An overview of the most important accessories for ventilation systems - Part 1

Ventilation systems prevent damage to the building fabric, improve the indoor climate and increase the comfort of use of buildings of all kinds. In order for them to fulfil these tasks to the full satisfaction of their owners, various accessories are required. They increase the effectiveness, but also ensure more comfortable and less disruptive operation. We present the most important accessories in our current series of articles.


Air filters - the right solution for every pollutant load

To ensure the best possible air quality, ventilation systems extract stale air from indoor spaces and supply fresh air from outside. Filters are used to prevent impurities such as exhaust gases from being carried inside with the outside air. Depending on the filter class, they free the incoming air from harmful substances, pollen, dust, but also from odours and other impurities.

Depending on your needs, you can choose between different filter classes. For example, finer versions are recommended near a busy road or in rooms of allergy sufferers, while coarse dust filters are sufficient in rural environments with low exposure to pollutants.


According to the general recommendation, air filters should be replaced every six months. We recommend a check every three months. In most cases, cleaning is sufficient. The extent to which replacement is necessary should be checked during a regular visual inspection.


Sound insulation - noise reduction during ventilation use

An important factor when selecting a ventilation unit is sound insulation. Particularly with decentralised designs, the inherent and transit sound can quickly become annoying in everyday life - for example, if the unit is located in the bedroom.

To avoid these problems, factors such as the inherent sound and the standard sound level difference should be taken into account when purchasing the unit. Likewise, the installation of the fan should be carefully considered. Here, too, incorrect installation and faulty settings can lead to inappropriate sound pollution.

If the problems still occur, a sound protector can be used. It consists of several inserts that are placed in the installation sleeve. They intercept the sound that enters the building from the outside. In doing so, they swirl it so that it does not reach the interior. If the sound protector is inserted in front of the fan, the inherent sound is also attenuated.

Another possibility is to install sound mats.

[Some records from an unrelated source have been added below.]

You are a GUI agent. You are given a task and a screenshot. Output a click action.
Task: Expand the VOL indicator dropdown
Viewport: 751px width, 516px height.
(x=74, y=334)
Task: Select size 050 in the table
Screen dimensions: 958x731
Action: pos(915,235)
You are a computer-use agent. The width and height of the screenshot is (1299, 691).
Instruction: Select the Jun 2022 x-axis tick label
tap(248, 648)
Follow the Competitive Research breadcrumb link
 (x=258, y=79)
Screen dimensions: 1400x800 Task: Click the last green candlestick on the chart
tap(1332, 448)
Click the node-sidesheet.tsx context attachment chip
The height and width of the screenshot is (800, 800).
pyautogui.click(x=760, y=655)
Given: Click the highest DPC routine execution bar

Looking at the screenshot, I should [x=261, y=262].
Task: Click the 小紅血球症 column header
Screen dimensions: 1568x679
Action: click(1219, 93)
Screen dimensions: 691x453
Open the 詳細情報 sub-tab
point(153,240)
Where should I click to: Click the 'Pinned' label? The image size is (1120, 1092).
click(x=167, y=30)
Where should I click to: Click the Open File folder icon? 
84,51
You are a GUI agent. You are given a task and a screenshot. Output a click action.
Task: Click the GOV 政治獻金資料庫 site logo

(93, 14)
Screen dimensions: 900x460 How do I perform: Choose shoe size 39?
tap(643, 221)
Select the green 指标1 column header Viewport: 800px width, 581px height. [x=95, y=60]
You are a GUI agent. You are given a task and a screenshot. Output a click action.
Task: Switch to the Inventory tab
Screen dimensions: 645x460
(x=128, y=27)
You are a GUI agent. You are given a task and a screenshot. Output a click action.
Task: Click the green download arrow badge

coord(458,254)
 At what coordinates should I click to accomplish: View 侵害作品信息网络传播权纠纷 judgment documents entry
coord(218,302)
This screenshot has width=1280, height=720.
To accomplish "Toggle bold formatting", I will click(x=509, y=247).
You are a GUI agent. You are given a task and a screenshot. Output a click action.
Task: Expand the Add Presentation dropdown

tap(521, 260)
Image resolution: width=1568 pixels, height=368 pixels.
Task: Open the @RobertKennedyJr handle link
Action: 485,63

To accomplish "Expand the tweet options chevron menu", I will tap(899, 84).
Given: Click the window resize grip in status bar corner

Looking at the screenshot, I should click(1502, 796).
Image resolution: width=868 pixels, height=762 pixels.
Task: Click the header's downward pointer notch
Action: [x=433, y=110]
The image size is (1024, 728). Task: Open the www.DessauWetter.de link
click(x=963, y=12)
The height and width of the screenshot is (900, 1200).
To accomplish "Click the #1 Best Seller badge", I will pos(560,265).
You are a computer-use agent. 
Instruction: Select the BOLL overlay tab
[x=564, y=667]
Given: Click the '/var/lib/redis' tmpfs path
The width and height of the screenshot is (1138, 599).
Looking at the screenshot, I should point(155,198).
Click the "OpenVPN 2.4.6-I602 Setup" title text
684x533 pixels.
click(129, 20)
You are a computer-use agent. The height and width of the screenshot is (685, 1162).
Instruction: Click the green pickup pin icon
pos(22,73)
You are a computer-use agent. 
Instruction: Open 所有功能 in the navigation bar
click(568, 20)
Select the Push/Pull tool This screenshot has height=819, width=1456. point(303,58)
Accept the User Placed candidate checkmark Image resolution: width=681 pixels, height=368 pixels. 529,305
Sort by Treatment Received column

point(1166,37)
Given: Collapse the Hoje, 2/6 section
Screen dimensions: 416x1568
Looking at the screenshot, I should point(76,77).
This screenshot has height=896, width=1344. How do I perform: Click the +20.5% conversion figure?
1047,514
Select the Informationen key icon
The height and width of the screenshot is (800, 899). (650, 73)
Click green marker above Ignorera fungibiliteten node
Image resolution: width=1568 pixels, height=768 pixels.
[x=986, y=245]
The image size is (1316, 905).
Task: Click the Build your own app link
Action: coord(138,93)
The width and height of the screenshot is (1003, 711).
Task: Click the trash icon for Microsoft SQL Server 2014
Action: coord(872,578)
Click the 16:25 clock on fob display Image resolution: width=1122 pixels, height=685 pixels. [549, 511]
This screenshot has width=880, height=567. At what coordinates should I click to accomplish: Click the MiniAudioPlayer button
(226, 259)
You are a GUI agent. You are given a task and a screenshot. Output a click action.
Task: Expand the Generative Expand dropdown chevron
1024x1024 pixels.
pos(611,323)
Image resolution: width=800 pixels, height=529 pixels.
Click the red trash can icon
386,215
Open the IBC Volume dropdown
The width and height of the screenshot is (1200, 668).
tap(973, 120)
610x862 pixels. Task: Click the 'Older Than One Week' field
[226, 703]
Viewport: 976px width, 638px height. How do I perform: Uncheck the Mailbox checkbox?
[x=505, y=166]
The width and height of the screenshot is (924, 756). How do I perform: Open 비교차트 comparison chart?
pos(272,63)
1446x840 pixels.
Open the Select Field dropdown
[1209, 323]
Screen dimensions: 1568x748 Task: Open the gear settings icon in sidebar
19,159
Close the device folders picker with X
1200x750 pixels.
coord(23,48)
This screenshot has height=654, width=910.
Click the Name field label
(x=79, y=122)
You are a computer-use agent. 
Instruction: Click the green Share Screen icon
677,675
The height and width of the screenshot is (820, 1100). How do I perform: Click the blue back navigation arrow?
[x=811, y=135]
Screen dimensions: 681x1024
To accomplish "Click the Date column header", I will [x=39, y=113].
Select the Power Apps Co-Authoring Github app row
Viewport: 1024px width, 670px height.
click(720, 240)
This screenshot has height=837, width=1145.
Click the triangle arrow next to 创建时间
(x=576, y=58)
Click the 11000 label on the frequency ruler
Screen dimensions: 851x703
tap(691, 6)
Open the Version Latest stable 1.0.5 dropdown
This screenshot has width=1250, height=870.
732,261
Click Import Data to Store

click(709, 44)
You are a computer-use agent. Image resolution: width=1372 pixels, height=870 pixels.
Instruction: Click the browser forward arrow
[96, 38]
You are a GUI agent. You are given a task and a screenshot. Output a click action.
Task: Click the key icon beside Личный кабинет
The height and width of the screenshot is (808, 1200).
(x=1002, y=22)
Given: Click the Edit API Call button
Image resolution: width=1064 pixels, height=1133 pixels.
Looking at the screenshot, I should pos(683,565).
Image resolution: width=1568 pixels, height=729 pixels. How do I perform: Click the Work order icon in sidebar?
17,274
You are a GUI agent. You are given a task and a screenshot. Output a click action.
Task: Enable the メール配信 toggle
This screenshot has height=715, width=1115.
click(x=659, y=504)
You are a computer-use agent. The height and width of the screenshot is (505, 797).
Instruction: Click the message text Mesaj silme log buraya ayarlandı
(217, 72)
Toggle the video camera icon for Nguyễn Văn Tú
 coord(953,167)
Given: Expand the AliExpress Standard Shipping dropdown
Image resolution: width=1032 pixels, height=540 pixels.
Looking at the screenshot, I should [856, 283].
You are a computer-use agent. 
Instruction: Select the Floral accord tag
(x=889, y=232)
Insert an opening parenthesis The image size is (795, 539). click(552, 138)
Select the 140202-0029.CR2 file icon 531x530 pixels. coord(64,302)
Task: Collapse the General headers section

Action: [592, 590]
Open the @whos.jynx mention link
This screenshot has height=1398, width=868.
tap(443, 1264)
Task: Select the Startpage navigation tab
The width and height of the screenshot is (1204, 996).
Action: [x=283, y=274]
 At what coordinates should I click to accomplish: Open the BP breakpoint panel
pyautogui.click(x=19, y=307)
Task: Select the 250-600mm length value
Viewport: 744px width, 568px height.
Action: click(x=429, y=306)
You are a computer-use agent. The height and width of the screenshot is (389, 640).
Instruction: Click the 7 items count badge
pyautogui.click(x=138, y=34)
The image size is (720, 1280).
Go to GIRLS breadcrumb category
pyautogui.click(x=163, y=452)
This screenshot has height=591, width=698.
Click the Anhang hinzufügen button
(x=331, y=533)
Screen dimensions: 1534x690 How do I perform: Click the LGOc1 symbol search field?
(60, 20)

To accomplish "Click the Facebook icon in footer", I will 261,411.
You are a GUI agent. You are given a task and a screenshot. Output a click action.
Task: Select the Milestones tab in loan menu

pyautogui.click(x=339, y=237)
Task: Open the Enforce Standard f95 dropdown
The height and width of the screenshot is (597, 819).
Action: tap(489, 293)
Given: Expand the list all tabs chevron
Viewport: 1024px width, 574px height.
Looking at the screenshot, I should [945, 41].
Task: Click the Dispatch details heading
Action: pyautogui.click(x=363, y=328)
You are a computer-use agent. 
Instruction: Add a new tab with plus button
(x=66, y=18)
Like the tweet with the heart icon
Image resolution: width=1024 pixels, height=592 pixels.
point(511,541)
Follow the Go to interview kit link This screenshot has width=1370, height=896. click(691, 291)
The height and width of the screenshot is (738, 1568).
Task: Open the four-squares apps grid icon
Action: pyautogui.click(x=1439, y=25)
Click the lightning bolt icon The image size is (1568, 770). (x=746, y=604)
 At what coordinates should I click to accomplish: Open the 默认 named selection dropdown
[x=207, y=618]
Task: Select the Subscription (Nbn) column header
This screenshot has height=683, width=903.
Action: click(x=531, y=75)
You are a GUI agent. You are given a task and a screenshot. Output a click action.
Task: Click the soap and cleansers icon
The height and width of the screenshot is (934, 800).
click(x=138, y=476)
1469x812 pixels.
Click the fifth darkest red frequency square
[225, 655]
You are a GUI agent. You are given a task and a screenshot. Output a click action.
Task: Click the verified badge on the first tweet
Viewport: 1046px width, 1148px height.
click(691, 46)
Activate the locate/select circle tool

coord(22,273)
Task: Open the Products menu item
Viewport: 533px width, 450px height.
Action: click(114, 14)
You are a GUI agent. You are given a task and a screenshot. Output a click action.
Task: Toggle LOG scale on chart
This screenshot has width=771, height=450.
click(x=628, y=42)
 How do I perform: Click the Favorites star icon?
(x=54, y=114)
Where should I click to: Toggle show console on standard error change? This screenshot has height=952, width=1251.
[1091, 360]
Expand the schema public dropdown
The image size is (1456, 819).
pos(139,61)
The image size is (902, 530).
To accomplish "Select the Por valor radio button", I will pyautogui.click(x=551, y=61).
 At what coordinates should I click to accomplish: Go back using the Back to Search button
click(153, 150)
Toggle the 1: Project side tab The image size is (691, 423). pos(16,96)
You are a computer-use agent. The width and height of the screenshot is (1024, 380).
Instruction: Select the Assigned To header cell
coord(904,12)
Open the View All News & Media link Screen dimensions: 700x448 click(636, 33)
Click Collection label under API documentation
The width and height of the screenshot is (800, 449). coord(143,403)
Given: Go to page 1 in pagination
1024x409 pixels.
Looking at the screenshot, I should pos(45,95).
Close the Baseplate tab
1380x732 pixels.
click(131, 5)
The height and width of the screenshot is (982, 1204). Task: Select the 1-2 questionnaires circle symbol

They are inserted directly into the ventilation duct, where they absorb the vibrations caused by the fan.


Sensors - information acquisition in real time

Depending on the number of people and usage characteristics in a building, the air quality in a building can sometimes be subject to considerable fluctuations. To ensure that the ventilation system adapts to the different conditions, sensors can be used. They measure various values of the air and transmit these as electrical signals to the ventilation system, which increases or reduces its air volume flow accordingly.

In decentralised systems, the sensors are installed directly on the unit. Alternatively, they can also be connected wirelessly to the fan. Humidity, CO2, light and temperature sensors, pressure monitors and dew point controls, among others, are used here.

When buying, you should make sure that the sensors are compatible. Not all systems work optimally with each other.


Air inlets and outlets

Every room in which mechanical air exchange takes place requires a ventilation valve. The openings in the building envelope that are connected to this must be covered with special outer hoods. Here, care must be taken to ensure that they let in sufficient air on the one hand, but are also as inconspicuous as possible on the other.

With decentralised ventilation systems, it is best to use inconspicuous outer wall panels or integration into the window reveal. Since only a small volume of air is conveyed by decentralised systems, a narrow opening is sufficient in most cases. This also offers the advantage of better wind and noise protection.

Special ventilation towers can be installed in underground installations such as cellars. For this purpose, an angle is attached to the outside of the unit, through which the air can be conveyed from the surface. If, on the other hand, the unit is to be installed under the roof, a special outlet solution is used, such as a roof duct in the appropriate colour.

In addition to these variants, there are also classic ventilation grilles and outer hoods that enclose the ventilation system. These are rather simple basic outlets.